The precise statement
Here's what the problem actually asks, in plain language:
Setup: Take any initial fluid velocity that's perfectly smooth (no sharp edges, no discontinuities) and dies off at infinity. Far from the action, the fluid sits still.
Question: Does the velocity remain smooth and finite for all future time? Or can it blow up?
Two answers. Only two.- Yes, always smooth. Prove that no matter what smooth initial state you pick, the solution stays smooth forever. Every initial condition, every time.- No, blowup happens. Find one specific smooth starting configuration, possibly together with a smooth external force, where the solution breaks down. Just one is enough.

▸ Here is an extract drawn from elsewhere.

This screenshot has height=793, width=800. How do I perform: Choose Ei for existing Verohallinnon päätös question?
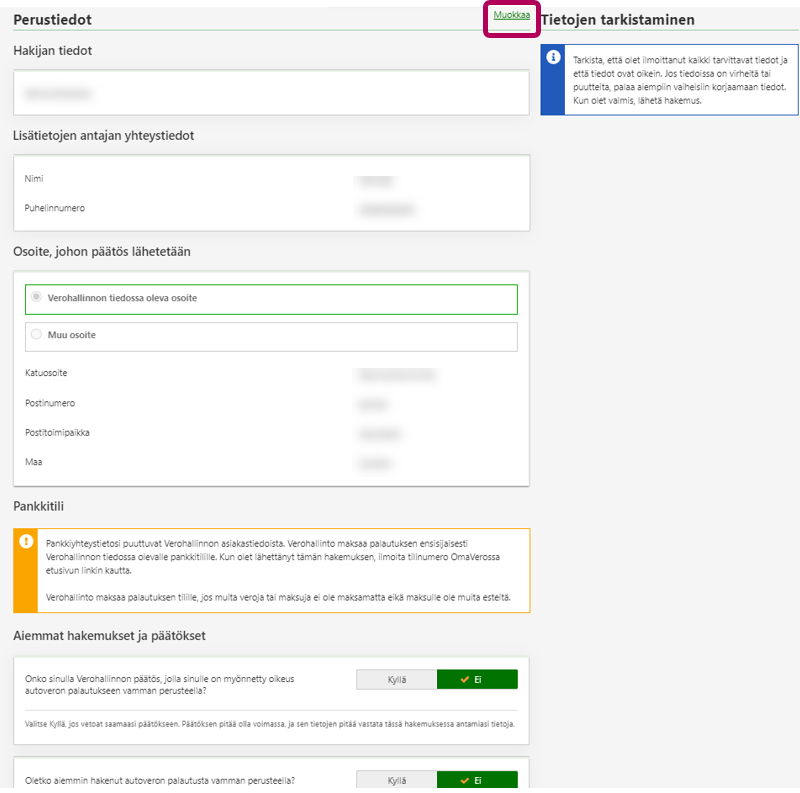coord(477,680)
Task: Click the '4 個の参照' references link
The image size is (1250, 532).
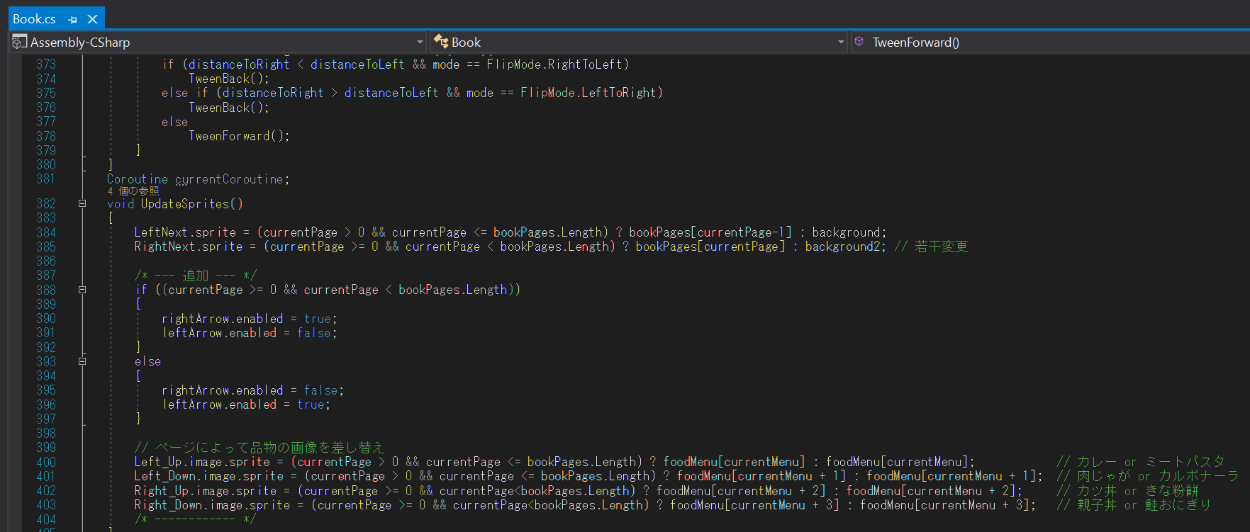Action: (133, 191)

What makes it a Millennium Problem?
Three things put Navier-Stokes on that shortlist:- Practical importance. These equations run most of fluid dynamics: aircraft design, climate models, blood flow, ocean currents. Even without a complete proof, engineers use these equations successfully in many regimes; the open problem is about whether the 3D equations can always be justified mathematically.- Mathematical depth. It draws on analysis, geometry, topology, and physics simultaneously.- Sheer stubbornness (explore why). Over 180 years of effort by some of the greatest mathematicians who ever lived, and we still don't know the answer.A bright undergrad can state the question in five minutes. No one has found an answer. That gap between a simple statement and an unreachable proof is what defines a Millennium Problem.
History of progress
The essential milestones:- 1822: Navier derives the equations from molecular considerations.- 1845: Stokes gives the modern derivation from continuum mechanics.- 1934: Leray proves that "weak" solutions always exist. A massive result, but these solutions might not be smooth.- 1982: Caffarelli, Kohn, and Nirenberg prove that singularities (more on partial regularity), if they exist, are extremely small: in the parabolic geometry natural to these equations, the singular set has zero one-dimensional Hausdorff measure.- 1984: Beale, Kato, and Majda prove (originally for Euler, with Navier-Stokes analogues) that blowup can only happen if the vorticity becomes infinite.- 2000: Clay names it a Millennium Problem.- Today: Still open. Active work on critical-space approaches, Type-I/II blowup classification, and computer-assisted proof.
Continue exploring
This article is part of The Problem.
If you came here wondering whether someone already solved it, start with Is the Navier-Stokes Problem Solved?.
Then explore why it's so hard, or see how mathematicians have broken it into subproblems. For the structural reasons the 2D problem is tractable while 3D remains open, see Why 2D Is Easier Than 3D.
Originally published on navier-stokes.org. The site covers the Navier-Stokes existence and smoothness problem with toggleable simple/rigorous explanations.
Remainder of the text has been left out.